There has been significant progress over several decades in producing cost-effective enzymes for enhanced hydrolysis of biomass into fermentable monomeric sugars. However, several obstacles remain before these enzymes are able to provide optimal sugar yields at cost-effective levels. Foremost, a fundamental and applied understanding of the three major classes of biomass degrading enzymes (cellulases, hemicellulases and lignases) is needed to effectively maximize liberation of monomeric sugars from pretreated biomass. To date, only a few cellulase systems have been well characterized or optimized, and there is significantly less known about hemicellulases and lignases. Moreover, little is currently known about enzyme activity as a function of the type of pretreatment, type of biomass, or targeted biorefinery operating conditions. Understanding the mode of action of both free enzymes and enzyme complexes is an important first step in developing enzymes with greater hydrolytic efficiency and stability. To develop enzyme cocktails that are optimized for both substrates of interest and industrially relevant conditions, we are characterizing and engineering targeted sets of lingocellulolytic enzymes that can tolerate industrial processing conditions such as extremes of temperature and pH, as well as the presence of ionic liquids. In addition, we are integrating new enzymes identified by the Deconstruction Division's Microbial Communities team. These efforts rely on structure- and sequence-based approaches to enzyme engineering and new high-throughput screening techniques developed by the Technologies Division.

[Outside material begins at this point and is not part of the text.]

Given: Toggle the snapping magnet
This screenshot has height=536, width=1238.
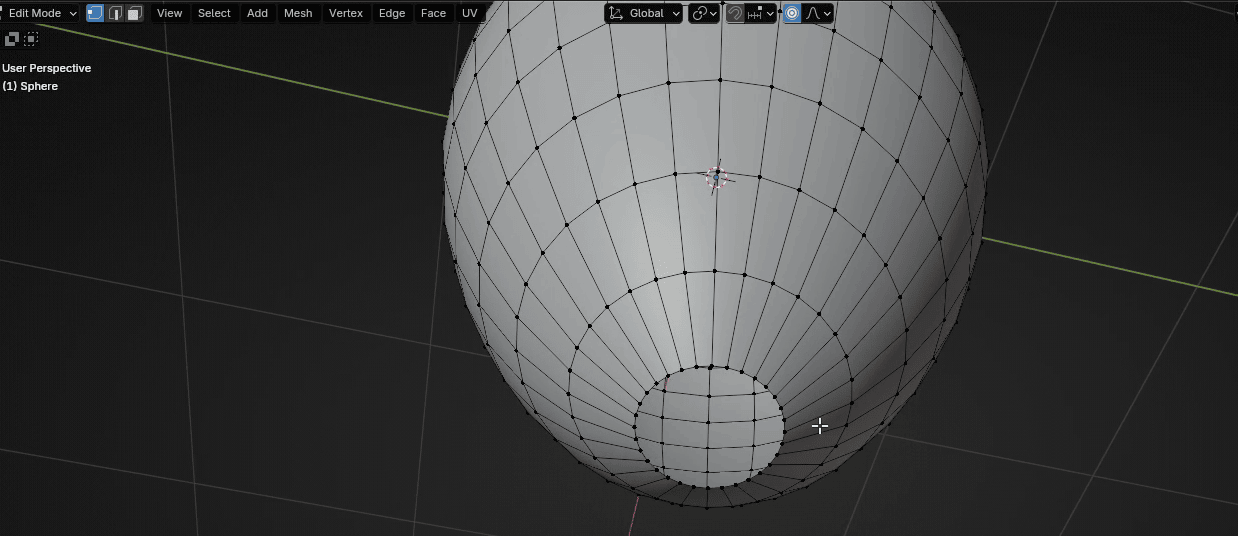Looking at the screenshot, I should click(735, 13).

Figure 1. Crystal structure of an endocellulase isolated from Alicyclobacillus acidocaldarius. (From JBEI paper: Pereira J.H., Sapra R., Volponi J.V., Kozina C.L., Simmons B.A., and Adams P.D. Structure of endoglucanase Cel9A from the thermoacidophilic Alicyclobacillus acidocaldarius. Acta Crystallographica, Section D: Biological Crystallography, D65(8), 744-750, 2009)

Objectives

1. Develop optimized enzyme cocktails tailored for specific chemical environments that efficiently liberate monomeric sugars from pretreated biomass.
2. Develop engineered enzymes that are optimized for activity in targeted cocktails.
3. Develop a fundamental understanding of how enzymes interact with substrates.
4. Generate new insights into the sequence- and structure-based properties of enzymes that impart thermostability, pH tolerance, ionic liquid tolerance, high specific activity and specificity.